What is needed
What you produce should be every line from the data that includes "screenshot".
═══
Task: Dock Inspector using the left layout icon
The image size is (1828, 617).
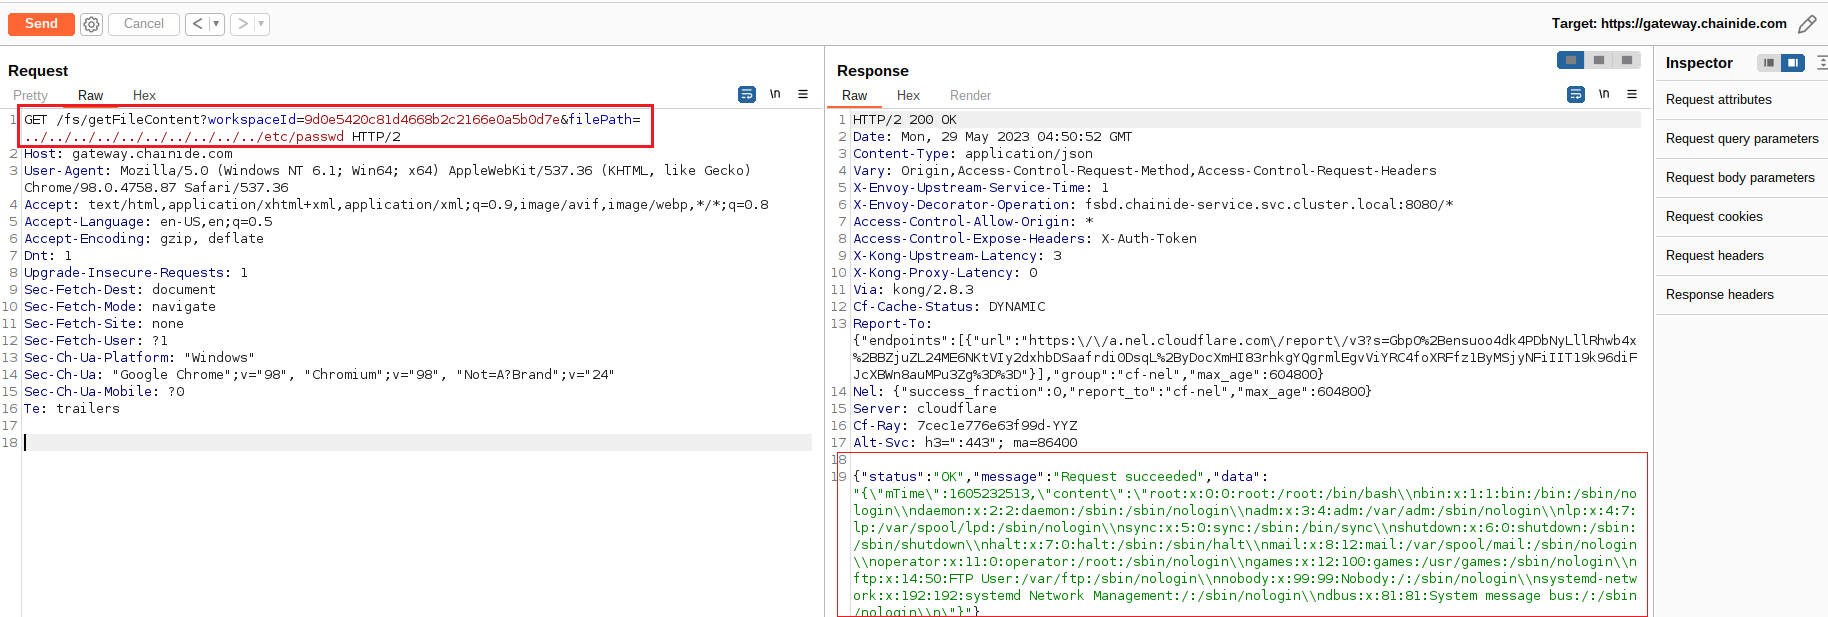Action: pos(1769,63)
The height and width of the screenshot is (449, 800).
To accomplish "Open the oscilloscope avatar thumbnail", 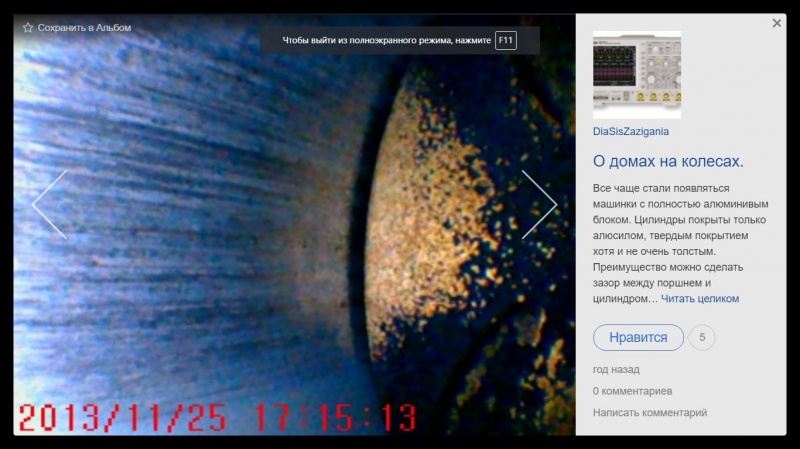I will [637, 75].

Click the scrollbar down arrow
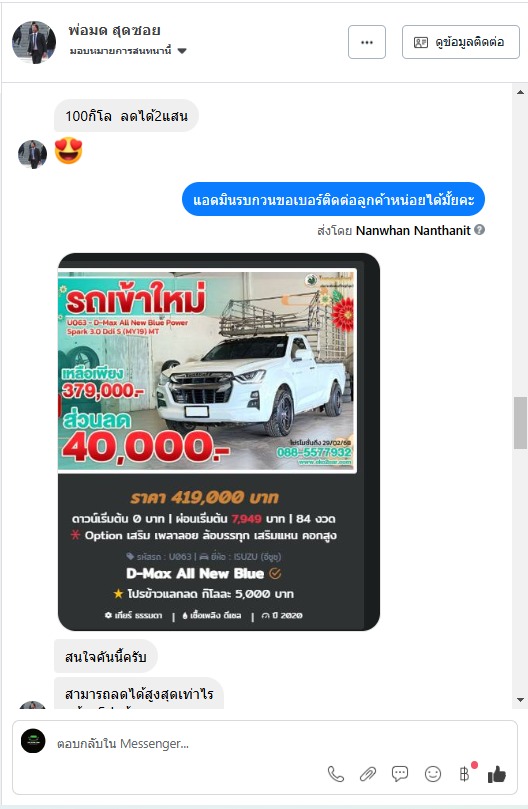point(520,700)
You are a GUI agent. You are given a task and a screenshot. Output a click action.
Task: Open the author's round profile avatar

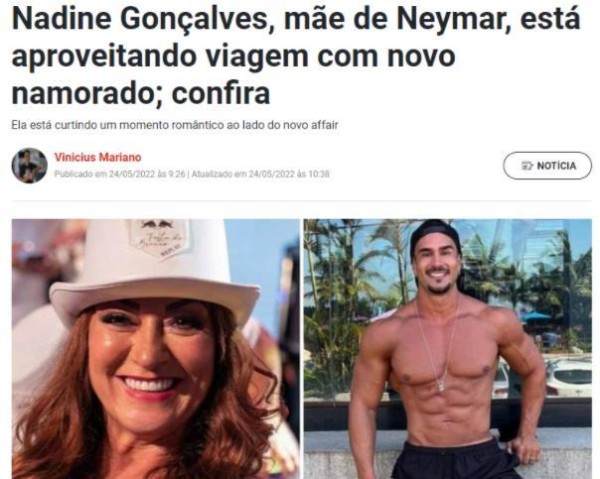pyautogui.click(x=29, y=166)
═══
Result of this exercise
The height and width of the screenshot is (449, 800).
You are a GUI agent. You are given a task and a screenshot. Output a click action.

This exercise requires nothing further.